:: EXERCISE GOAL ::
Restate all entries exactly.

[[ INFORMATION, beginning ]]

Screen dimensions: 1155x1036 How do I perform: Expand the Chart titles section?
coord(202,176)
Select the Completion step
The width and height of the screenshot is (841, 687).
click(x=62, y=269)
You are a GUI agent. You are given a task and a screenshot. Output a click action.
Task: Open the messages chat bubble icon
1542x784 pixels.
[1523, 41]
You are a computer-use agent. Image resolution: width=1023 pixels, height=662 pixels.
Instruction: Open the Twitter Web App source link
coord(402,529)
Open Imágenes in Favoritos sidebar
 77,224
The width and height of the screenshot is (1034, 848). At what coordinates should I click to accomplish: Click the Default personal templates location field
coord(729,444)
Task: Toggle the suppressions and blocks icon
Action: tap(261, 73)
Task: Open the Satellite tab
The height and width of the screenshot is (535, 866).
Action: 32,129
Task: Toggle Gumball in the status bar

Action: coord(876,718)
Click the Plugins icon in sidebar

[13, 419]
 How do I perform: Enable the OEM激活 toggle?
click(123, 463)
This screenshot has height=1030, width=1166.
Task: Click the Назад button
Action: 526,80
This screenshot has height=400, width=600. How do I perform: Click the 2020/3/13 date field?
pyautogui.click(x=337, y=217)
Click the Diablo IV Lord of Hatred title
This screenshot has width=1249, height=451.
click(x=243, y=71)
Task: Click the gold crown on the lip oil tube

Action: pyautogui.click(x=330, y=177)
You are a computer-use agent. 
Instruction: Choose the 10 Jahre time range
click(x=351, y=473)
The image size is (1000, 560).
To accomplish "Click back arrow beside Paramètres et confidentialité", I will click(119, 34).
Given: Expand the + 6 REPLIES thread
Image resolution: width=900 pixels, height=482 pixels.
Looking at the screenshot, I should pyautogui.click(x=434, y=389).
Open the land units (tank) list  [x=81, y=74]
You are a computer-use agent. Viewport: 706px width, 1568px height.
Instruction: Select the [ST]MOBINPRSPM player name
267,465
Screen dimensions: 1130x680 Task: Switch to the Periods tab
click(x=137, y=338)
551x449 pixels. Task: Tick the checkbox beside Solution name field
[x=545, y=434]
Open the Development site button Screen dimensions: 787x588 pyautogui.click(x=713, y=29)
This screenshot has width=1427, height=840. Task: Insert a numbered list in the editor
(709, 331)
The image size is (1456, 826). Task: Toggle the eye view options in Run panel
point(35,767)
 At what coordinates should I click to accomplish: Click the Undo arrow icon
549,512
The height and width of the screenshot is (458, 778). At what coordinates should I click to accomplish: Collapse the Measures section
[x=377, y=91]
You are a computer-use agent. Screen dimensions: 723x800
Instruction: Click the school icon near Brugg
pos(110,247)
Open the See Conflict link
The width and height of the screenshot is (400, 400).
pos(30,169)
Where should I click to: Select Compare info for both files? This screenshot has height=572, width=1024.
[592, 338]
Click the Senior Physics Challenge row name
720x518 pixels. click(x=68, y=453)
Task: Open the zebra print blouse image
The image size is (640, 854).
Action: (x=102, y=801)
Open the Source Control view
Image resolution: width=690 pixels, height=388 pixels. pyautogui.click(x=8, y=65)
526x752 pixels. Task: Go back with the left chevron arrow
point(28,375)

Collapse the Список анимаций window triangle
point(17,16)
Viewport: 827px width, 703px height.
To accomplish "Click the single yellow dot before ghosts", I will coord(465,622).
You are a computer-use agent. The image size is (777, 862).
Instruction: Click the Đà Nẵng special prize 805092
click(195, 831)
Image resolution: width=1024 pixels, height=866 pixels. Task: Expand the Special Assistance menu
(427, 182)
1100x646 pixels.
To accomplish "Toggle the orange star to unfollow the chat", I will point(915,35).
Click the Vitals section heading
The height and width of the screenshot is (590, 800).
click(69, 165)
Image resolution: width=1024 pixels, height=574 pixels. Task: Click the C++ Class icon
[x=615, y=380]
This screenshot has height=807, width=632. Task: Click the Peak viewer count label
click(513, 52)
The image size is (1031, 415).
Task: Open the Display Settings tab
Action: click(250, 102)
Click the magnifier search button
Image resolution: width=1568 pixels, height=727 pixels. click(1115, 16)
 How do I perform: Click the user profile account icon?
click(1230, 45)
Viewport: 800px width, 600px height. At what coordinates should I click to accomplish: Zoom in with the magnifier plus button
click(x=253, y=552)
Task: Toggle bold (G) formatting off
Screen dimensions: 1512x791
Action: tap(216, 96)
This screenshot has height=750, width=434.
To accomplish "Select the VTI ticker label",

[[ INFORMATION, end ]]

:: SOLVED PROBLEM ::
Screen dimensions: 1155x1036 How do I perform: Expand the Chart titles section?
coord(202,176)
Select the Completion step
The width and height of the screenshot is (841, 687).
click(x=62, y=269)
You are a GUI agent. You are given a task and a screenshot. Output a click action.
Task: Open the messages chat bubble icon
1542x784 pixels.
[1523, 41]
You are a computer-use agent. Image resolution: width=1023 pixels, height=662 pixels.
Instruction: Open the Twitter Web App source link
coord(402,529)
Open Imágenes in Favoritos sidebar
 77,224
The width and height of the screenshot is (1034, 848). At what coordinates should I click to accomplish: Click the Default personal templates location field
coord(729,444)
Task: Toggle the suppressions and blocks icon
Action: tap(261, 73)
Task: Open the Satellite tab
The height and width of the screenshot is (535, 866).
Action: 32,129
Task: Toggle Gumball in the status bar

Action: coord(876,718)
Click the Plugins icon in sidebar

[13, 419]
 How do I perform: Enable the OEM激活 toggle?
click(123, 463)
This screenshot has height=1030, width=1166.
Task: Click the Назад button
Action: 526,80
This screenshot has height=400, width=600. How do I perform: Click the 2020/3/13 date field?
pyautogui.click(x=337, y=217)
Click the Diablo IV Lord of Hatred title
This screenshot has width=1249, height=451.
click(x=243, y=71)
Task: Click the gold crown on the lip oil tube

Action: pyautogui.click(x=330, y=177)
You are a computer-use agent. 
Instruction: Choose the 10 Jahre time range
click(x=351, y=473)
The image size is (1000, 560).
To accomplish "Click back arrow beside Paramètres et confidentialité", I will click(119, 34).
Given: Expand the + 6 REPLIES thread
Image resolution: width=900 pixels, height=482 pixels.
Looking at the screenshot, I should pyautogui.click(x=434, y=389).
Open the land units (tank) list  [x=81, y=74]
You are a computer-use agent. Viewport: 706px width, 1568px height.
Instruction: Select the [ST]MOBINPRSPM player name
267,465
Screen dimensions: 1130x680 Task: Switch to the Periods tab
click(x=137, y=338)
551x449 pixels. Task: Tick the checkbox beside Solution name field
[x=545, y=434]
Open the Development site button Screen dimensions: 787x588 pyautogui.click(x=713, y=29)
This screenshot has width=1427, height=840. Task: Insert a numbered list in the editor
(709, 331)
The image size is (1456, 826). Task: Toggle the eye view options in Run panel
point(35,767)
 At what coordinates should I click to accomplish: Click the Undo arrow icon
549,512
The height and width of the screenshot is (458, 778). At what coordinates should I click to accomplish: Collapse the Measures section
[x=377, y=91]
You are a computer-use agent. Screen dimensions: 723x800
Instruction: Click the school icon near Brugg
pos(110,247)
Open the See Conflict link
The width and height of the screenshot is (400, 400).
pos(30,169)
Where should I click to: Select Compare info for both files? This screenshot has height=572, width=1024.
[592, 338]
Click the Senior Physics Challenge row name
720x518 pixels. click(x=68, y=453)
Task: Open the zebra print blouse image
The image size is (640, 854).
Action: (x=102, y=801)
Open the Source Control view
Image resolution: width=690 pixels, height=388 pixels. pyautogui.click(x=8, y=65)
526x752 pixels. Task: Go back with the left chevron arrow
point(28,375)

Collapse the Список анимаций window triangle
point(17,16)
Viewport: 827px width, 703px height.
To accomplish "Click the single yellow dot before ghosts", I will coord(465,622).
You are a computer-use agent. The image size is (777, 862).
Instruction: Click the Đà Nẵng special prize 805092
click(195, 831)
Image resolution: width=1024 pixels, height=866 pixels. Task: Expand the Special Assistance menu
(427, 182)
1100x646 pixels.
To accomplish "Toggle the orange star to unfollow the chat", I will point(915,35).
Click the Vitals section heading
The height and width of the screenshot is (590, 800).
click(69, 165)
Image resolution: width=1024 pixels, height=574 pixels. Task: Click the C++ Class icon
[x=615, y=380]
This screenshot has height=807, width=632. Task: Click the Peak viewer count label
click(513, 52)
The image size is (1031, 415).
Task: Open the Display Settings tab
Action: click(250, 102)
Click the magnifier search button
Image resolution: width=1568 pixels, height=727 pixels. click(1115, 16)
 How do I perform: Click the user profile account icon?
click(1230, 45)
Viewport: 800px width, 600px height. At what coordinates should I click to accomplish: Zoom in with the magnifier plus button
click(x=253, y=552)
Task: Toggle bold (G) formatting off
Screen dimensions: 1512x791
Action: tap(216, 96)
This screenshot has height=750, width=434.
To accomplish "Select the VTI ticker label",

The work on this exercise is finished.